Prosedur ini dilakukan dengan cara pemerintah tingkat provinsi melaporkan jumlah pulau yang berada di wilayah administrasinya. Proses ini dilakukan sepanjang tahun 2008-2009 secara bergantian di setiap provinsi.

“Tim Nasional memang tugasnya saat itu hanya mendata. Bukan menentukan pulau mana milik siapa, jadi jika ada wilayah yang sudah terdaftar kemudian diajukan kembali oleh provinsi lain maka tidak akan didata karena sudah dihitung sebelumnya,” ungkap Andi kepada wartawan, Selasa (17/6/2025).

Polemik perbatasan provinsi Aceh dan Sumatera Utara kembali memanas lantaran empat pulau kecil, yaitu Pulau Mangkir Gadang, Pulau Mangkir Ketek, Pulau Lipan, dan Pulau Panjang resmi terdaftar sebagai bagian dari Provinsi Sumatera Utara dalam Keputusan Nomor 300.2.2-2138, Kementerian dalam Negeri (Kemendagri) pada April 2025 lalu.

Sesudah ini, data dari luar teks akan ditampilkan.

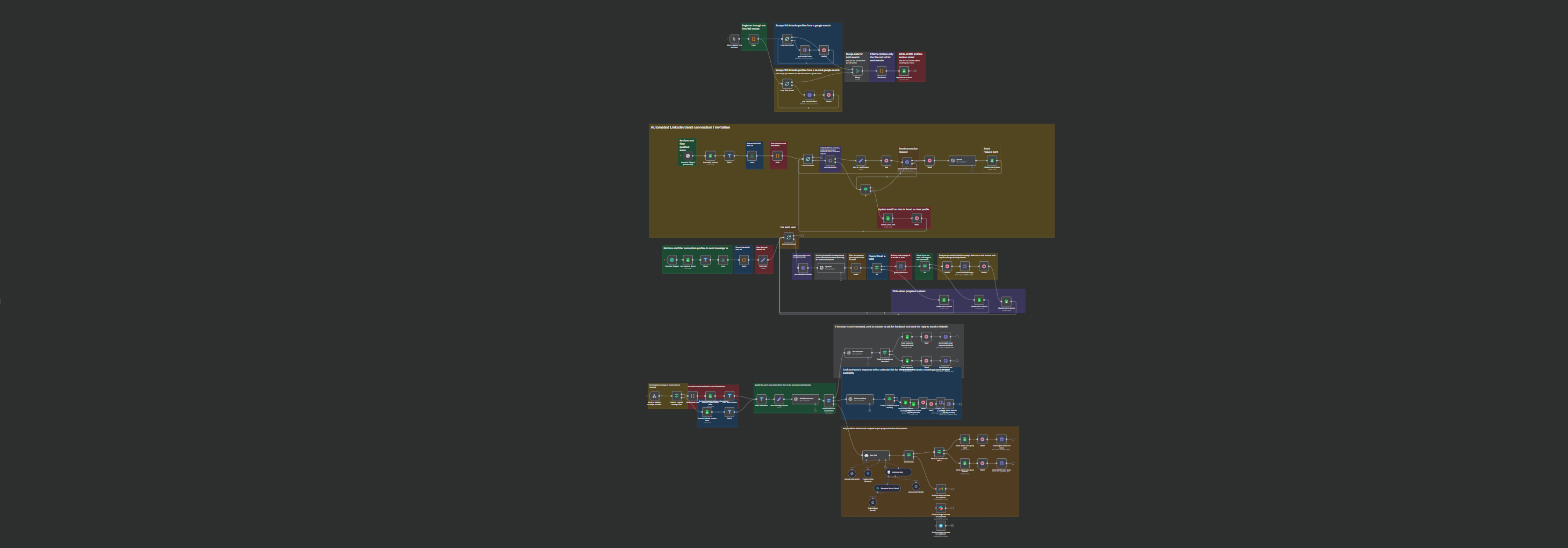Click the manual trigger cursor node
Viewport: 1568px width, 548px height.
pos(734,39)
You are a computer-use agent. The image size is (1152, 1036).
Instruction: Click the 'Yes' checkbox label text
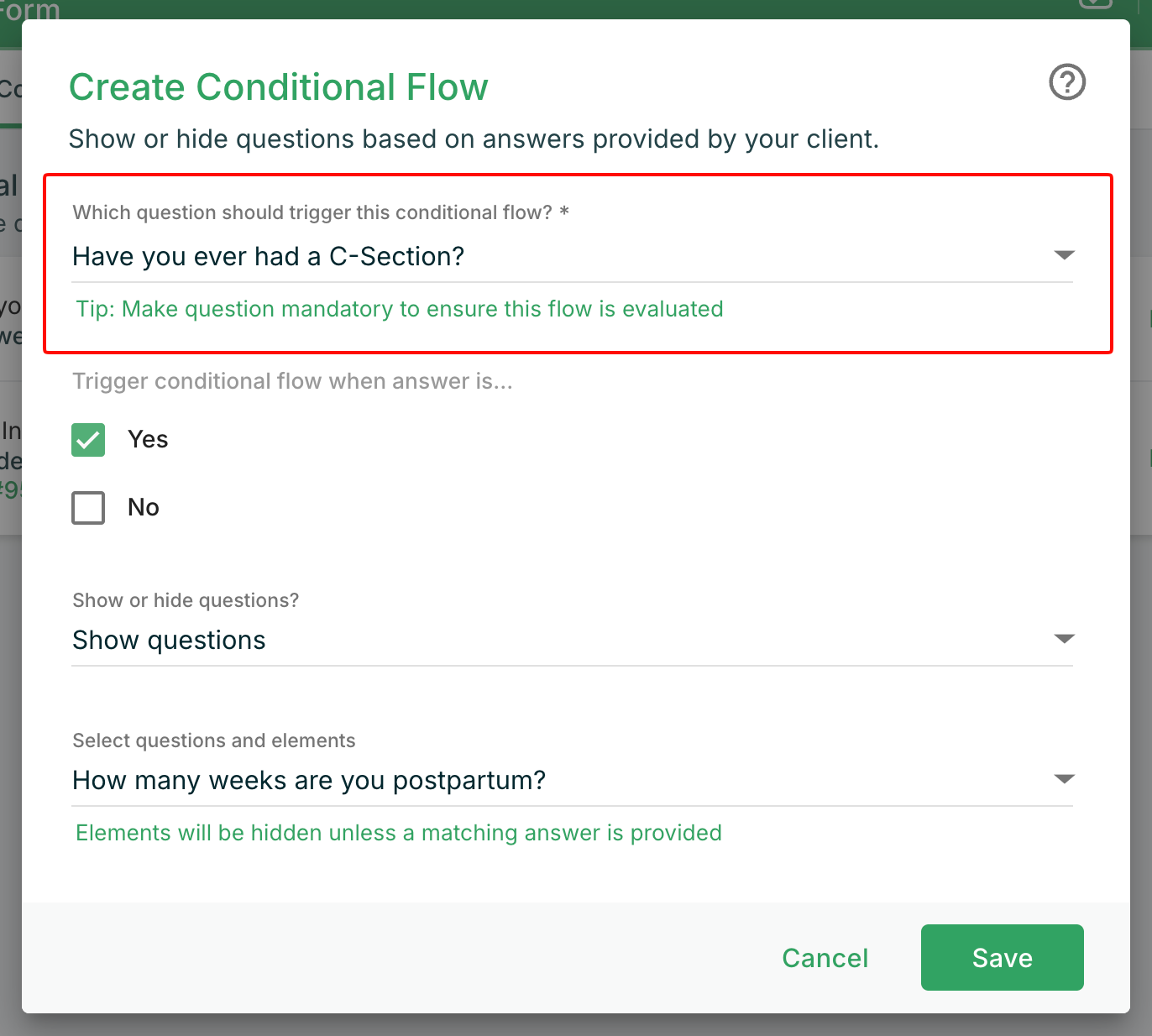coord(148,439)
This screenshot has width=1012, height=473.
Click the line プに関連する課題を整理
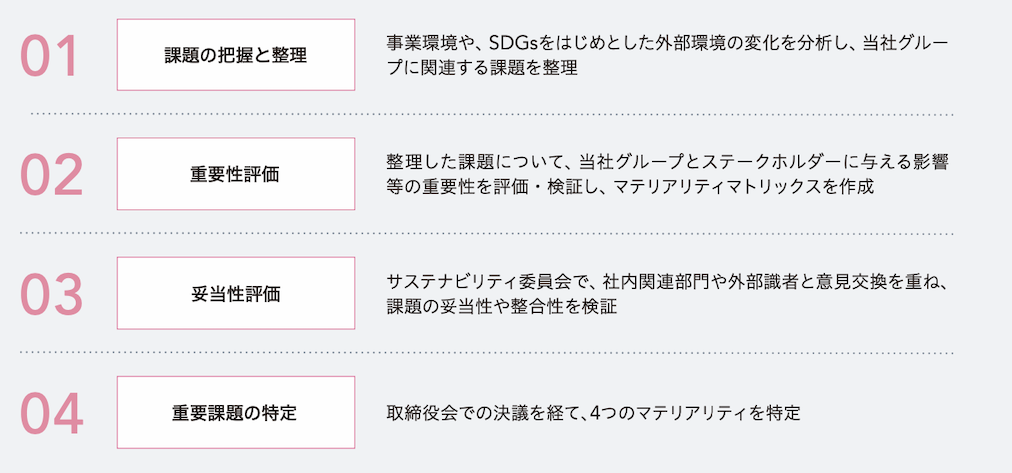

Penerbitan keputusan tersebut memunculkan protes dari Pemerintah Aceh hingga mengangkat sengketa batas wilayah yang belum terselesaikan.

Mulanya, Sumatera Utara mendaftarkan total 213 pulau termasuk empat pulau tersebut sebagai bagian dari provinsi pada tanggal 14-16 Mei 2008.

Dalam periode yang sama, pemerintah Aceh pada 20-22 November 2008 tidak mendaftarkan empat pulau tersebut sebagai bagian dari wilayah administratifnya.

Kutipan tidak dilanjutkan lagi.